Hey me and my buddy have been arguing about this logic's question
''you have 12 Golf Balls within this set of golf balls one is defective it can be heavier or lighter than the non-defective ball the only tools you have to use is a balancing scale, this will evaluate equal weight. Also for your convenience the golf balls are numbered. Each time you use the scale there is a cost associated so you want to minimize the number of times you use the scale.''
Can some one help me ?
Trivial upper bound is 11 (weight ball 1 against all balls)
Good upper bound is 4:
Weight 3v3. Then you know which half has a defective one (the one being weighted, the one not being weighted). 6 balls left.
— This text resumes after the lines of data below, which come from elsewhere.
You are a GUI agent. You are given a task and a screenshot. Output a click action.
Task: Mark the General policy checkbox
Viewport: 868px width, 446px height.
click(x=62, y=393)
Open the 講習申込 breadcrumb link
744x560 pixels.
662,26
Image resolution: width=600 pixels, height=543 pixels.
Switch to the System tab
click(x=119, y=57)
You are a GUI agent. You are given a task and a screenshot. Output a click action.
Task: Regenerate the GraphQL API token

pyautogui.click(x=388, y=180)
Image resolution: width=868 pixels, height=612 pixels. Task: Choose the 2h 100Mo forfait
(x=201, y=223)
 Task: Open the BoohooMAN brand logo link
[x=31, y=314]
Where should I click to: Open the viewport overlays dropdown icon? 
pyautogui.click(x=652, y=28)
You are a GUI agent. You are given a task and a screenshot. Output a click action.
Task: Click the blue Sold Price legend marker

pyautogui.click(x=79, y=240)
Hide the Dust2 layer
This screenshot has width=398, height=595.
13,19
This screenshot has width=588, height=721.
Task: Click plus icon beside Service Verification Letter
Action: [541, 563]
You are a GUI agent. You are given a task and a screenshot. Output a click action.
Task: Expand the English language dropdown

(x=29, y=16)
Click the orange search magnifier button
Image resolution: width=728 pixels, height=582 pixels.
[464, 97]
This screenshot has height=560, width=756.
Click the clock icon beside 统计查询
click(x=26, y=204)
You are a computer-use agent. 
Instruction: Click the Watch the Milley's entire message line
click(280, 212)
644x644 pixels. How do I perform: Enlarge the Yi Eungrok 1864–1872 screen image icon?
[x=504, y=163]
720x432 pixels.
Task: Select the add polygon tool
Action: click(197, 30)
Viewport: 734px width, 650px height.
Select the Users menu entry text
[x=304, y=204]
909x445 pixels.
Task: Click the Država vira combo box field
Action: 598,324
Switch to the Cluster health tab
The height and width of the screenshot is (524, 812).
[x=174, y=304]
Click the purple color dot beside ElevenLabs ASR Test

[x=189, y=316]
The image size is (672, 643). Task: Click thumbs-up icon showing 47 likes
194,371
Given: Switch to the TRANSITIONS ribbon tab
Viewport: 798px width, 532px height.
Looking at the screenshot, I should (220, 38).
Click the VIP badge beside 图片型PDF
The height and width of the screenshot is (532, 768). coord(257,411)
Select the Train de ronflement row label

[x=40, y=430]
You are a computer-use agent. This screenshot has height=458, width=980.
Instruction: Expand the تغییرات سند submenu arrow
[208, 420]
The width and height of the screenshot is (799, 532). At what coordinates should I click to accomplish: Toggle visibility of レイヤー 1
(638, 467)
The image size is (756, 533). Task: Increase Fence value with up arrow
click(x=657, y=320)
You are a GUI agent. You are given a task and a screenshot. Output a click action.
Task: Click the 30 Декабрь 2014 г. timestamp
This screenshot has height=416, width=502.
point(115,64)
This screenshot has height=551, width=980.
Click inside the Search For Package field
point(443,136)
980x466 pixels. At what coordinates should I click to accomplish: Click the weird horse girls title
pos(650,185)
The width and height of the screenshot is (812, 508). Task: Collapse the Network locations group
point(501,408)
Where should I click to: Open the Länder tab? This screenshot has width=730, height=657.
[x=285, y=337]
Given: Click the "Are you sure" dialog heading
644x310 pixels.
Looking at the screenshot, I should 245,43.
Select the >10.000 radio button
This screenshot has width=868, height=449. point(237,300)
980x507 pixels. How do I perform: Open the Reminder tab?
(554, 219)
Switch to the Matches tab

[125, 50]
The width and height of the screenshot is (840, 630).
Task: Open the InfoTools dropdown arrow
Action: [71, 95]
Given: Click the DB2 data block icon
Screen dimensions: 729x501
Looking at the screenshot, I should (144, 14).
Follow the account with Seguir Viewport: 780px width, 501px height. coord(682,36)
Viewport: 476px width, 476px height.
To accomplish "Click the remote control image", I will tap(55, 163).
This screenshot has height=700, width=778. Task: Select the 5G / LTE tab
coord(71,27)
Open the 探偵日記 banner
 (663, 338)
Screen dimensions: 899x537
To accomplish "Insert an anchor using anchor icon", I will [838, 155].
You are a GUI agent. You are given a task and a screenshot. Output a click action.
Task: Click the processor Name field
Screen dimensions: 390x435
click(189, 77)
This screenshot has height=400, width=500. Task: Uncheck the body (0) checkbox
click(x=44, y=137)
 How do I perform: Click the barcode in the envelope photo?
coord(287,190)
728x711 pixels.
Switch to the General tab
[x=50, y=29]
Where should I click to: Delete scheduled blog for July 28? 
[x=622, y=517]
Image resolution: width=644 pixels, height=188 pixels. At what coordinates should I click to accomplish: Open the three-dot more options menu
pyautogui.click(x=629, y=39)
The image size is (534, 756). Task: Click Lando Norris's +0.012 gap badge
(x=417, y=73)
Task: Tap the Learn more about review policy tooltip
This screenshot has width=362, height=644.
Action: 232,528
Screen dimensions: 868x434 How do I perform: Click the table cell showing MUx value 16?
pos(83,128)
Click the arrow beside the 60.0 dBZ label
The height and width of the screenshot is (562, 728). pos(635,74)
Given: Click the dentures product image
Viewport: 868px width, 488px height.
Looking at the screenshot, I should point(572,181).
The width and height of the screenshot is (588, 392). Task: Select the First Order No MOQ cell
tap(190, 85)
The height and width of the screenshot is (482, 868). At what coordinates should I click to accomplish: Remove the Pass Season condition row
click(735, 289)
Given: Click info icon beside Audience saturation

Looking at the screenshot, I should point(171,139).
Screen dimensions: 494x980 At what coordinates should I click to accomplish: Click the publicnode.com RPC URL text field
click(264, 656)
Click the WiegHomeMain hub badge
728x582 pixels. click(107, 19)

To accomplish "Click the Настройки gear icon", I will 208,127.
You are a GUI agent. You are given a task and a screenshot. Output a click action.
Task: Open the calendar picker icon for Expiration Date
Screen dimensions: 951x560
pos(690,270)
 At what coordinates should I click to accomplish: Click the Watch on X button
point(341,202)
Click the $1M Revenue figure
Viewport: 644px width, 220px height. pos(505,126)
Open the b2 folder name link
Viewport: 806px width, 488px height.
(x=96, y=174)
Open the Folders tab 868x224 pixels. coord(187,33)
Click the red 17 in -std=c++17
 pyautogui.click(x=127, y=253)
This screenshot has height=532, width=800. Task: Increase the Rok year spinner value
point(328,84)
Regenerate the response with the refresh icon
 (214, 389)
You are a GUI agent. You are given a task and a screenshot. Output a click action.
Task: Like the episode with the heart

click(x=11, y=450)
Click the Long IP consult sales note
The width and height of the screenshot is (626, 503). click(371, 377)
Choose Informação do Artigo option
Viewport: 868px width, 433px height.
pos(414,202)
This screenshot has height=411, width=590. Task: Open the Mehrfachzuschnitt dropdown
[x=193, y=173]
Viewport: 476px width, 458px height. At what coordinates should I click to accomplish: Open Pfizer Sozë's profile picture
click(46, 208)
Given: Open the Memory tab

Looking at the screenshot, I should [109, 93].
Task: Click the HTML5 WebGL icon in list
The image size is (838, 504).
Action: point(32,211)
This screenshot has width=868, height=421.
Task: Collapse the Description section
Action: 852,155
Repeat, 2v2. If they're equal, you got 2 where the problem can be. Weight one good ball against one of them and you got it. Otherwise, 4 balls left, you know AB weights more than CD. Take A and C out. Weight BvD. Then weight AvB and you know.
Can we do better? I can't think of how to get it on 3, but we do get more information when weighting 4v4 at the start. If they're equal, we have 4 balls left and can find the odd one in 2 moves. Otherwise, we have 8 balls + weight info. Can this be done in two?
R = right side of scale
L = left side of scale
O = not weighed
where you put the coin on each weighing also determines which coin is the defective one. For example, if the scale tips to the right on the first weighing, is even on the second weighing, and tips to the left on the third, this corresponds to the 4th coin being heavier.
>Step 1: 4v4
Case 1 : 1/3 chance of equal weigh -> defective is one of the 4 other balls
>Step 2 : 1v1 with two of the balls, if there is a weight difference it's one of those 2, if not it's one of the other two
>Step 3 : weight one of the two possible defective balls with a normal ball. If there is a weight difference it's this ball, if not it's the other
Case 2 : 2/3 chance of different weight on step 1 -> defective is one of the 8 balls weighted
>Step 2 : 2v2 with four of the balls, if there is a weight difference it's one of those 4, if not it's one of the other 4
>Step 3 and 4 : See Step 2 and 3 of Case 1
The average number of steps is 3.66 .
>Can this be done in two?
Only if you are really really lucky. If you weight 1v1 and have a difference on the first try, you can weight one of them with another ball. If the weight is different on the second step, the odd one is the one you kept for the second try. If the weight is the same, it's the one you put away.